Trotz ihrer Unruhe fällt ihr der Mann auf, der sich einige Stuhlreihen vor ihr umgedreht hat und sie anstarrt, er beschirmt sogar die Augen mit der Hand. April tut so, als bemerke sie ihn nicht, sie hält ihn für den Hausverwalter, sein Anzug wirkt schäbig, er dreht einen Schlüsselbund auf dem Zeigefinger. Vielleicht ist er ein Dichter, keine Ahnung. Weit auseinanderliegende Augen in einem Kindergesicht – er sieht einfach nicht weg. April betrachtet ihre gebräunten Beine, zu dünn, überlegt sie, und was sie hier macht und wie sie hier wieder rauskommt, an diesem schönen Tag. Sie stellt sich vor, sie säße in einem Garten. Stattdessen ist sie in einer großen Galerie auf der Reeperbahn und soll Texte aus ihrer Untergrundmappe vorlesen. Das Motto des heutigen Abends: Kunst als Medizin. Sie ist die Jüngste unter den Vortragenden, es kostet sie Mühe, sich ihre Schüchternheit nicht anmerken zu lassen. Neben ihr Julius, gerade elf geworden, der mit geschlossenen Augen Bob Dylan auf seinem neuen Walkman hört. Nachdem April gelesen hat, fragt ein älterer Herr, warum sie, hübsch und jung, so schreckliche Sachen schreibe. Der Hausverwalter mit dem Kindergesicht steht auf und weist ihn barsch zurecht.

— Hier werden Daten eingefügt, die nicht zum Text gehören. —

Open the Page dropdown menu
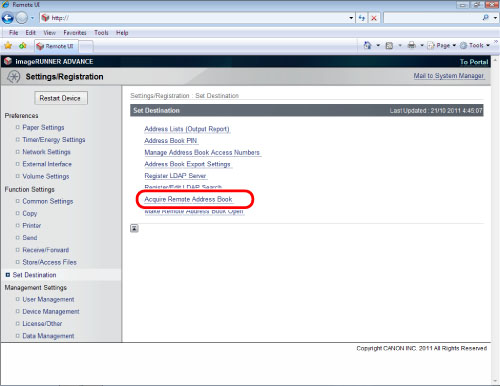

Als sie später das Restaurant nebenan betritt, sitzt er schon neben ihrem Sohn und hat seine Kopfhörer auf. Sie geht zu einem anderen Tisch, trinkt ein Glas Wein, verliert ihre Schüchternheit, redet mit einem Assistenzarzt, der sie an eine Romanfigur erinnert, aber welche, fällt ihr nicht ein. Doch dann kommt der Mann mit dem Kindergesicht, fordert ihren Gesprächspartner mit einer Handbewegung auf, sich zu erheben, und nimmt wie selbstverständlich dessen Platz ein. Was für ein aufgeblasener Fatzke, denkt sie, während er sich vorstellt – Ludwig, Chirurg – und beginnt, Fragen zu stellen. Verärgert von seinem Auftreten, antwortet sie knapp und mit unterdrücktem Groll: Ihr Lieblingsschriftsteller sei Beckett.
Herr im Himmel, sagt Ludwig, Beckett sei auch sein Liebling, er habe ihn erst kürzlich besucht und könne, wann immer April wolle, ein Treffen für sie arrangieren.
Beckett ist keine Touristenattraktion, antwortet sie, unsicher, ob er es ernst meint oder nur einen Scherz mit ihr macht.
Ludwig scheint vorsichtiger zu werden, wägt seine Worte ab, fragt sie nach ihrer Arbeit, bewundert ihren Mut, das sei doch sicher schwierig gewesen, sagt er, Untergrundmappen in der DDR herauszugeben. Sie erklärt ihm, dass es eher Langeweile war als ein politisches Gewissen, selbst ihre Ausreise vor ein paar Jahren war der klappernden Öde geschuldet. Er bewundert sie erneut, diesmal für ihre Bescheidenheit. Er zeigt sich erstaunt über die Auswahl der Bücher, die sie gelesen hat, teilt ihre Begeisterung für Sizilien, die brandenburgischen Landschaften, überhaupt mag er den ganzen Osten. Sein rostrotes Haar ist am Ansatz gelichtet, die Sommersprossen auf seiner linken Hand ähneln einem Fischschwarm, er trägt einen Siegelring am kleinen Finger. Als sie sich verabschieden, hat sie seine Adresse, Telefonnummer und die Einladung angenommen, am nächsten Nachmittag mit ihm im Café Einstein einen Espresso zu trinken, er sei ohnehin in Berlin.
Anderntags ruft ihr Freund an, der sie unbedingt treffen will. Sie vergisst, Ludwig abzusagen. Mit ihrem Freund ist das so eine Sache – April weiß, dass die Beziehung am Ende ist, schafft es aber nicht, ihn zu verlassen.
Monate später fällt die Mauer und Beckett ist tot. Sie schreibt Ludwig eine Karte und fragt ihn nach Becketts Todesstunde.